Currently, AI inference speed has become the core battlefield for major companies. In March of this year, Nvidia heavily promoted a new chip that will be launched soon, which can enable models to quickly respond to user questions, mainly due to the technology acquired in its $20 billion acquisition of chip startup Groq. Against this backdrop, although Google remains a major customer of Nvidia, it is building alternative computing solutions by providing TPUs to cloud service providers.

In fact, it has become a consensus in the industry for tech giants to personally enter the chip-making arena and seek computing power autonomy. By deeply customizing the underlying architecture, companies can maximize the operating efficiency of specific application scenarios. From Apple’s Neural Engine integrated into iPhones for many years, to Microsoft’s second-generation AI chip iterated in January of this year, to Meta’s recent exposure of collaborating with Broadcom to develop multiple AI processors, all confirm this trend.

In this “chip-making movement,” Google is a pioneer. The company began deploying its self-developed AI processors in 2015 and has been providing computing power services to external customers through its cloud platform since 2018. In comparison, Amazon AWS launched its Inferentia chip dedicated to inference and its Trainium processor dedicated to training in 2018 and 2020, respectively.

Investment bank D.A. Davidson analysts estimated in a report last September that the combined valuation of Google’s TPU business and DeepMind AI department is approximately $900 billion.

Currently, Nvidia still dominates the AI computing power market. Google did not directly benchmark against Nvidia’s similar products in this release, but disclosed its own performance iteration data: at the same cost, the performance of the new training chip is 2.8 times that of the seventh-generation TPU (code-named Ironwood) released in November last year, and the performance of the new inference chip has increased by 80%.

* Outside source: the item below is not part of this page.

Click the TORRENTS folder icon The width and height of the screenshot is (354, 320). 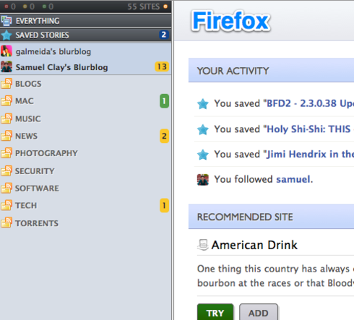click(7, 222)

It is worth noting that, on the technical route, the industry is unanimously betting on Static Random Access Memory (SRAM). Whether it’s Nvidia’s upcoming Groq 3 LPU or AI chip unicorn Cerebras, which just submitted its IPO application this month, both heavily rely on this technology. Google’s newly launched inference chip TPU 8i also follows this trend, with its SRAM capacity per chip reaching 384MB, three times that of the previous generation Ironwood.

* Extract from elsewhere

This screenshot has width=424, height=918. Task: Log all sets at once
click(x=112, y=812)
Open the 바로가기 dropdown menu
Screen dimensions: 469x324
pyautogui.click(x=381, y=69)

Alphabet CEO Sundar Pichai pointed out in a blog post that the design goal of the new architecture is to “provide massive throughput and low latency, thereby supporting the concurrent operation of millions of AI agents with extremely high cost-effectiveness.”

In terms of terminal applications, Google disclosed that the commercialization of its AI chips is expanding. Among them, market maker Citadel Securities has developed quantitative research software based on TPU; the 17 national laboratories under the US Department of Energy are fully deploying the “AI Co-scientist” system based on this chip. In addition, AI startup Anthropic has committed to calling for Google TPU computing resources of up to several Gigawatts.